By Charles Ornstein, ProPublica
When the federal government takes the rare step of fining medical providers for violating the privacy and security of patients’ medical information, it issues a press release and posts details on the web.
But thousands of times a year, the Office for Civil Rights of the U.S. Department of Health and Human Services resolves complaints about possible violations of the Health Insurance Portability and Accountability Act quietly, outside public view. It sends letters reminding providers of their legal obligations, advising them on how to fix purported problems, and, sometimes, prodding them to make voluntary changes.
Under the Freedom of Information Act, ProPublica requested letters closing HIPAA complaint investigations. Here’s what we’ve received so far.
As part of its examination into the impact of privacy violations on patients, ProPublica has posted about 300 of these “closure letters” in our HIPAA Helper tool. The app allows users to review details of these cases and track repeat offenders. We obtained the letters under the Freedom of Information Act and this is the largest repository of them ever made public. (See a list of the letters.)

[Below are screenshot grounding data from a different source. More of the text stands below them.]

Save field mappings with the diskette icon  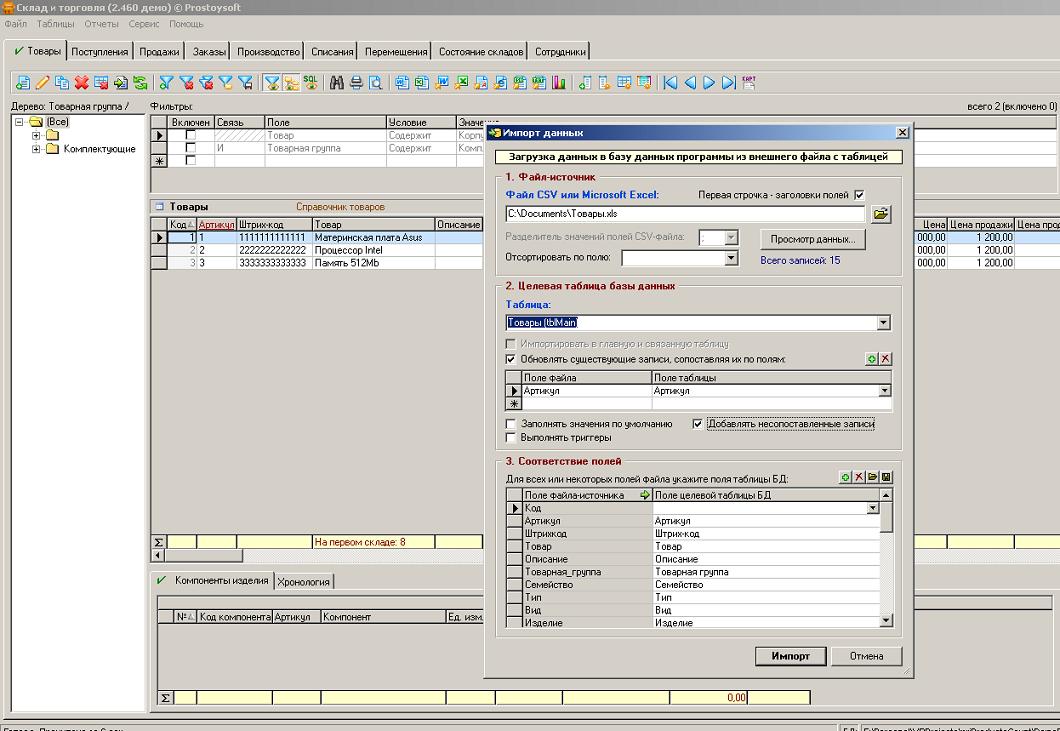(886, 478)
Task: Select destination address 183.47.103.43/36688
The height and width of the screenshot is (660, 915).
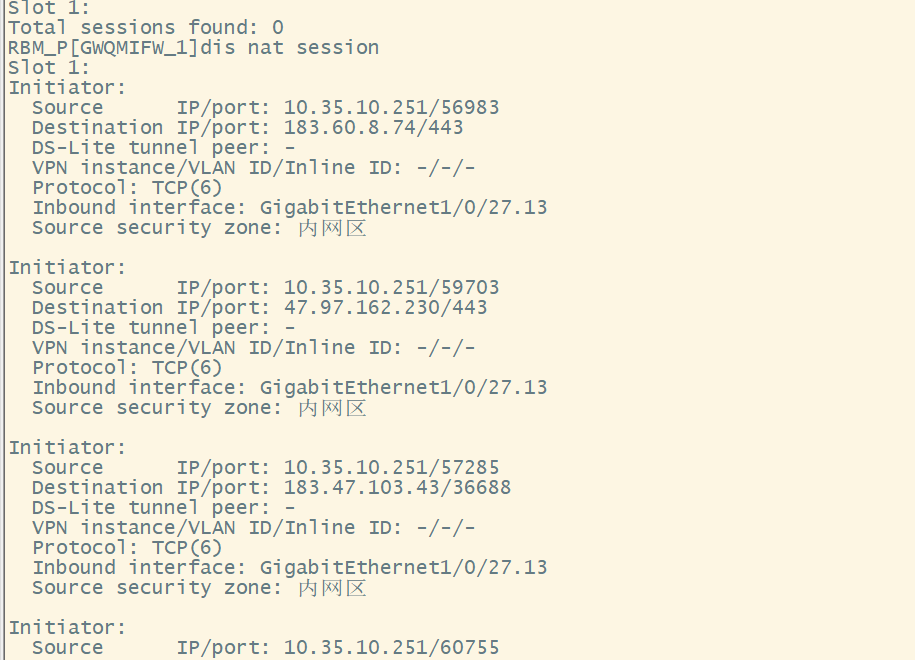Action: (x=397, y=487)
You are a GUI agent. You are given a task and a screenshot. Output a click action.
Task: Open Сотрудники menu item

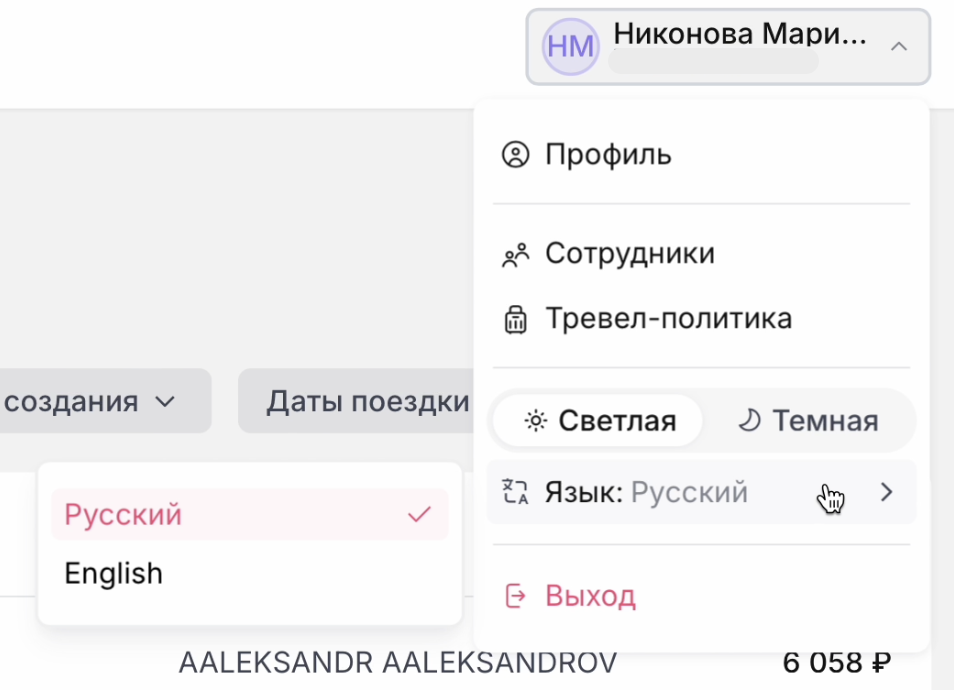click(x=629, y=254)
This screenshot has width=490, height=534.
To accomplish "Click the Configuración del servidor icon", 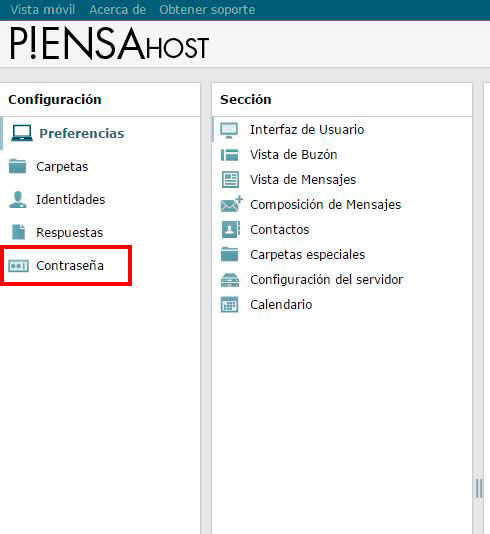I will coord(230,280).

Most of the letters we’ve received were sent to two large providers, the U.S. Department of Veterans Affairs and CVS Health. They are the entities with the most privacy complaints that resulted in corrective-action plans or “technical assistance” provided by the Office for Civil Rights from 2011 to 2014. But there are also notices of privacy violations sent to Kaiser Permanente, Planned Parenthood and the military’s health care system.

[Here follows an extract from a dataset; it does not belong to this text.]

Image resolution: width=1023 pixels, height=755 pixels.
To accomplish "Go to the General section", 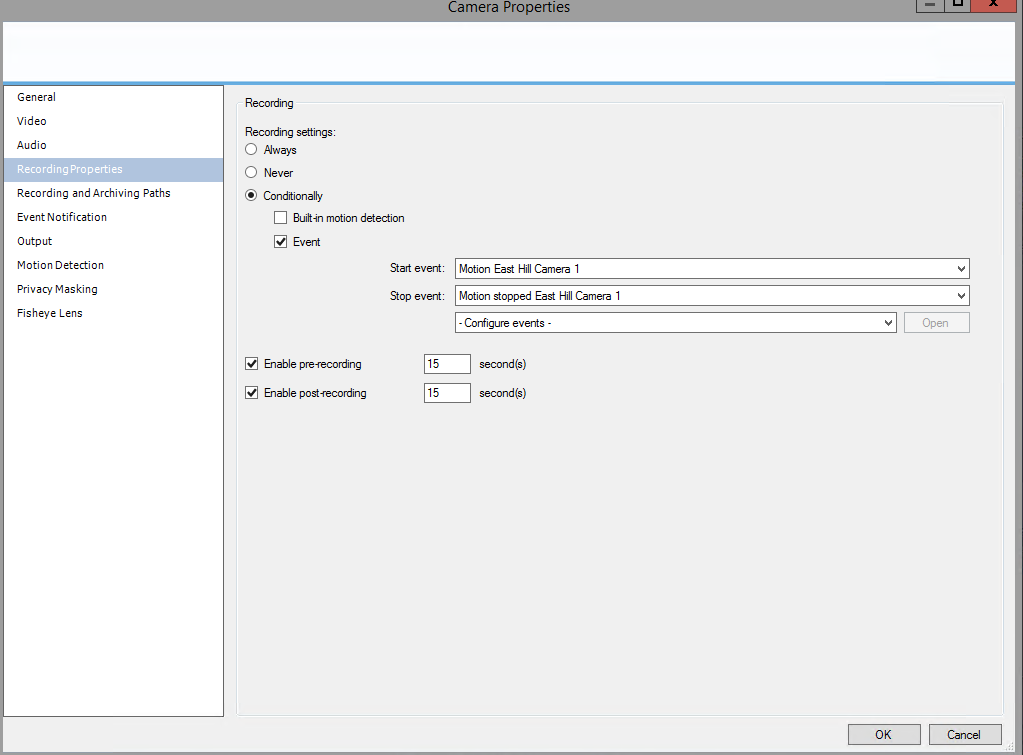I will point(37,97).
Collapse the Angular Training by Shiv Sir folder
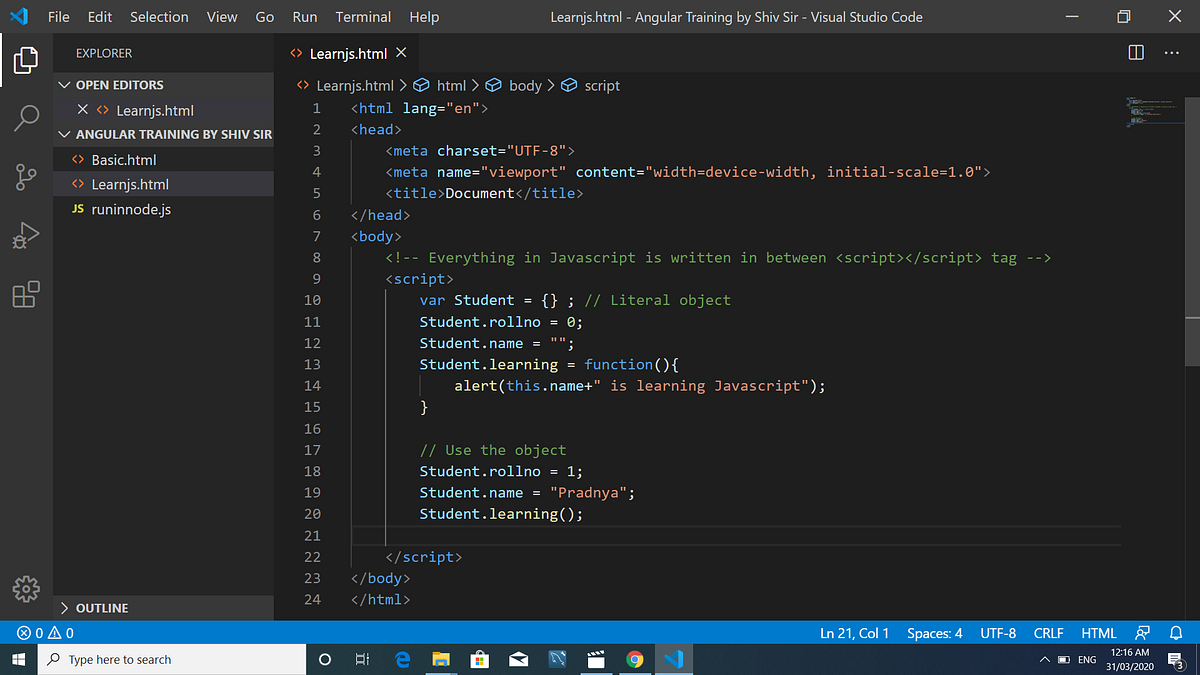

Patients accused the providers of inadvertently, or in some cases deliberately, sharing their health information without their permission – a Texas facility, for instance, kept receiving faxes from CVS intended for a Hawaii doctor with the same name. The complaints sometimes alleged that employees snooped in patients’ files out of personal animus.
Currently, the government provides only vague summaries of the issues it investigates, without the specifics that could make the information useful, said Dennis Melamed, who publishes a newsletter and website on HIPAA compliance. The top five categories of complaints in 2014, according to the Office for Civil Rights website, were impermissible uses and disclosures, safeguards, administrative safeguards, access and technical safeguards.
“We’re not really sure what’s going on,” Melamed said. “The terminology is confusing, it’s overlapping and it’s not consistent.”
Dr. Bill Brathwaite, a health information policy consultant who helped write the federal regulations implementing HIPAA, said he personally had only seen a few closure letters. The government, he said, has abstracted the lessons from its investigations “at too high a level for people to connect and say, ‘Those people are like me, I should pay more attention.'”
“The more information, the better,” Brathwaite said.
Deven McGraw, deputy director for health information privacy at the Office for Civil Rights, said her agency wants to put closure letters online but is constrained by its limited budget. In 2014, the most recent year for which data is available, it received more than 17,000 complaints, as well as tens of thousands of self-reported breaches of medical information.
Before closure letters can be released publicly, she said, the names of individual patients and other identifying information would have to be redacted.
“I do think it’s something that we should do but we have to figure out the best way to make that happen,” McGraw said. “It is something we’re working on.”
CVS and the VA have told ProPublica that they are committed to protecting patient privacy.
“We are never complacent about privacy matters and we constantly strive to address and reduce disclosure incidents by enhancing our training and safeguards,” CVS said in a statement last fall. The VA said at the time, “VA takes veteran privacy and the privacy of medical or health records very seriously.”
David Holtzman, who used to work at the Office for Civil Rights and is now vice president of compliance strategies for CynergisTek, a consulting firm, said the government does not have the money to catalog and archive closure letters. The Office for Civil Rights, whose budget has been flat for several years, should focus its resources on improving internal systems to detect and respond to privacy and security breaches instead, he added.
“To do this would cost money and it’s money they don’t have,” Holtzman said. “Each matter rests on its own merits and it is difficult to draw parallels from one case to another. There is going to be variability that is perhaps not captured in the black and white space of a closure letter.”